住職の独り言」・・・・その121


 ようやく春らしい気候が続くようになりました。桜前線も確実に北上しているようです。しかし油断は禁物です。この時期、日々の気温の差が一番激しい季節です。油断をして体調を崩さぬよう十分お気を付け下さい。

 さて今月は、普賢菩薩についてお話してみたいと思います。
 華厳経というお経の中に善財という名の少年が仏道を求めて、次々に仏教の先斥(善知識)を訪ねながら、南へ南へと旅を続ける物語が説かれています。いわゆる善財童子の求法物語です。善財童子は智慧を代表するとされる文殊菩薩に勧められて、ただひたすら純粋に教えを求め、善知識を求めて旅に出ます。そして永い旅路の果て、最後の善知識として五十三人目に現れてくるのが普賢菩薩さまです。
 善財童子が普賢さまのところにやってくると、普賢さまは座禅を組んで瞑想に入っていました。そして驚くことにその身体からは無数の光明が放たれています。 しかもよく見ると、身体の一つ一つの毛孔から無数の光を放って、一切の世界を照らしています。普賢さまはやがて禅定から立ち上がって、善財童子に向かって、「少年よ、私の清浄な身体をよく観察せよ」と語りかけます。

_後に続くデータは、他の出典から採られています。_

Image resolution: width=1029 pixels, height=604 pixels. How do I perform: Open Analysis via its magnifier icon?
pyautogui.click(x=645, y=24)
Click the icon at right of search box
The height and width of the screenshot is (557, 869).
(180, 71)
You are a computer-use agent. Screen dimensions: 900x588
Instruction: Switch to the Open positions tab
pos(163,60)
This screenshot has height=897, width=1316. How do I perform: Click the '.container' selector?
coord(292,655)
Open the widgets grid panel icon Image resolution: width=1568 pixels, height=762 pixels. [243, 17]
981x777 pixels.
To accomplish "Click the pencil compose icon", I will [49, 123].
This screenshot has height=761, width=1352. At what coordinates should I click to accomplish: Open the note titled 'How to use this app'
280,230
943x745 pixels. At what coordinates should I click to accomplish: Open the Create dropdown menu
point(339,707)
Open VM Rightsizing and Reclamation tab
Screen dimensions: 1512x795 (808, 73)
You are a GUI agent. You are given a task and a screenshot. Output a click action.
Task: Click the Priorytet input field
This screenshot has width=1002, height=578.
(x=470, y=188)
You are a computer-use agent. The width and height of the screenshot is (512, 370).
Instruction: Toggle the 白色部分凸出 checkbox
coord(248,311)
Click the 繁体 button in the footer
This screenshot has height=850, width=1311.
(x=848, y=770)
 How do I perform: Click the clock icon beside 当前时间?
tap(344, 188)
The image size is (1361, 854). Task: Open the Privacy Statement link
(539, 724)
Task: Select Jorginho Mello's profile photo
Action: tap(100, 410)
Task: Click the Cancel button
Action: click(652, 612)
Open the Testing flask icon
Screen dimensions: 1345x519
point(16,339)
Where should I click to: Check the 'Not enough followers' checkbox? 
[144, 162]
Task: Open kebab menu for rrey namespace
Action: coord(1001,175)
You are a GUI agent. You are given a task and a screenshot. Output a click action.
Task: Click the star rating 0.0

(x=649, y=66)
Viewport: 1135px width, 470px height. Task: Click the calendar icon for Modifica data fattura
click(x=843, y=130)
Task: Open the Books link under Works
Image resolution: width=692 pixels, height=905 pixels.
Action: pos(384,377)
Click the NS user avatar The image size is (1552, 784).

 普賢さまは神通力をもってこの不思議な光景を善財童子に示しました。私たちも善財童子とともにこの普賢さまの身体をよく観察し、考えてみましょう。
 普賢さまの一つの毛孔からは、無量の香雲を出して世界を和ませています。また別の毛孔からは仏国土を出して、たくさんの仏・菩薩が、あらゆる衆生を救済している姿が現れます。このように普賢さまの身体のどこを見ても、すなわち毛孔一つ一つの中に、菩薩としてのあるべき理想の姿が現出されているのです。そしてすべての衆生を救わんとするその心は、あたかも虚空のごとく、一切の障害のない広大無辺の心です。少しでも執着するところがあれば、限りなくあらゆる衆生を救うことができません。虚空に等しい広大な心、これが菩薩の慈悲の心なのです。普賢さまはその心身に菩薩のあり方を集約して示しました。そのことから普賢さまは、菩薩の智慧を代表する文殊さまに対して、菩薩の慈悲の行を代表する菩薩として存在します。
 そして普賢さまの身体の毛孔一つほどのわずかな部分に、虚空に等しい無限の世界が展開されるということは、私たち人間の心にも、あらゆるものを限りなく受け入れることが可能である、すなわち菩薩の心の世界に入ることができることを示してもいるのです。普賢さまは善財童子に最後の説法をします。「仏の清らかな身体は、いかなる世界にも比べようがない。また仏の功徳を説き尽くすことはできない。この真理を聞いて喜び、信じて疑うことのない者は、すみやかに究極の目覚めに到達して、仏と等しくなるであろう」と、善財童子に予言をします。
 この言葉を聞いた善財童子は、近い将来、仏と等しくならんと新たなる決意をするのです。普賢さまの最後の説法は、善財童子や私たちにとってさらに真理を求めていく新しい門出となってくるのです。
 普賢さまは、この華厳経の中だけではなく、その他いろいろな経典の中にも現れてきますが、中でも法華経に説かれる普賢さまは、私たちにとっても頼もしい菩薩として登場します。法華経二十八品のうち最後の普賢菩薩勧発品の中で、普賢さまは「仏滅後の濁悪の世の中で、もし救いを求めてこの経典を望む者があれば、私は六牙の白象王に乗ってそのところに現れ、その人々を護り心を安じさせよう」と誓います。つまり普賢さまは法華経を受持し、その教えのもとに精進するものがいれば、その者を守護する菩薩として現れるのです。

 さらに観普賢菩薩行法経では、普賢さまは善財童子のように真理を求める者に対して、自分の身に積もったもろもろの罪、そして人間として生きていく限り犯さざるを得ないあらゆる罪障を、心から反省する、つまり懺悔することを人々に勧めます。私たちがこの世で真理を求めて生きていくその根底には、厳しい自己反省が必要不可欠であることを説きます。これを受けて中国天台宗の開祖である天台大師は、この世の真実の姿をみる修行の一つとして法華三昧を説きます。これは普賢三昧とも呼ばれ、道場で懺悔を主にする行をしていると、普賢さまが六牙の白象に乗って現れ、私たちが悟りに至るための励ましをしてくれるという信仰からきたものです。

 普賢菩薩さまは、十三仏の四週目の仏さま。また、文殊さまと共にお釈迦さまの脇持仏でもいらっしゃいます。